▶ [What you are asked to do] For each entry below, please return its exact wording and leave out any picture.

##### Records for the exercise #####

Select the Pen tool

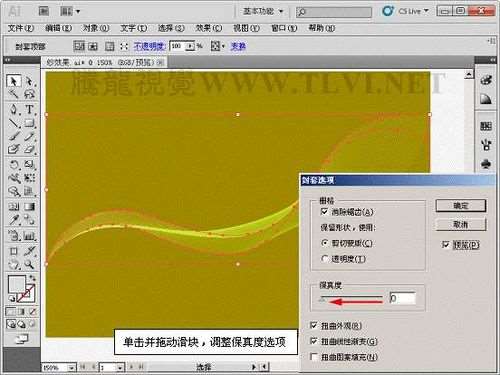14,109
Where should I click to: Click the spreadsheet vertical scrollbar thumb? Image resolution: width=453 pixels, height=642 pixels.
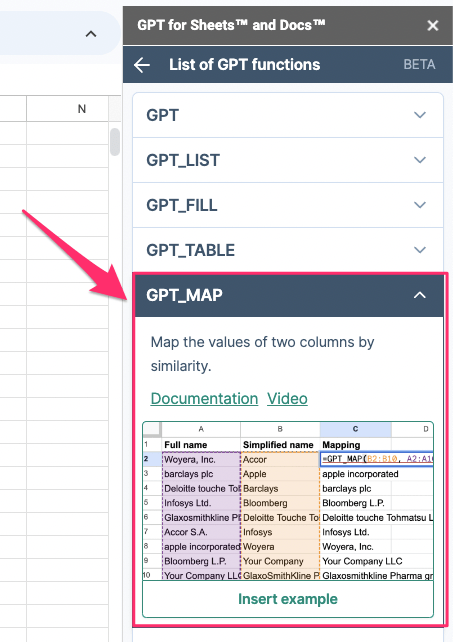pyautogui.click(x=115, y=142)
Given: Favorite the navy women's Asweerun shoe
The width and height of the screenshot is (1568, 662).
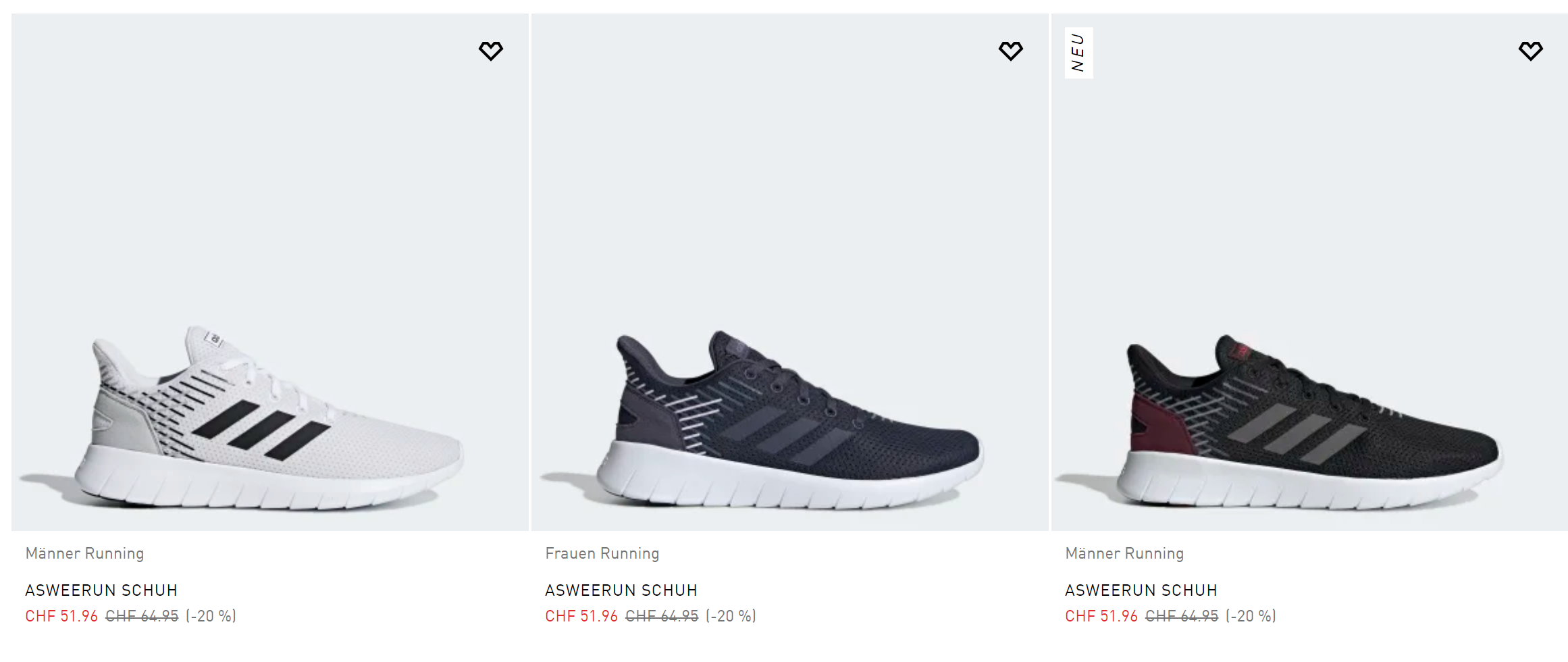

#####

▶ [Answer section]
Select the Pen tool

14,109
Where should I click to: Click the spreadsheet vertical scrollbar thumb? Image resolution: width=453 pixels, height=642 pixels.
pyautogui.click(x=115, y=142)
Given: Favorite the navy women's Asweerun shoe
The width and height of the screenshot is (1568, 662).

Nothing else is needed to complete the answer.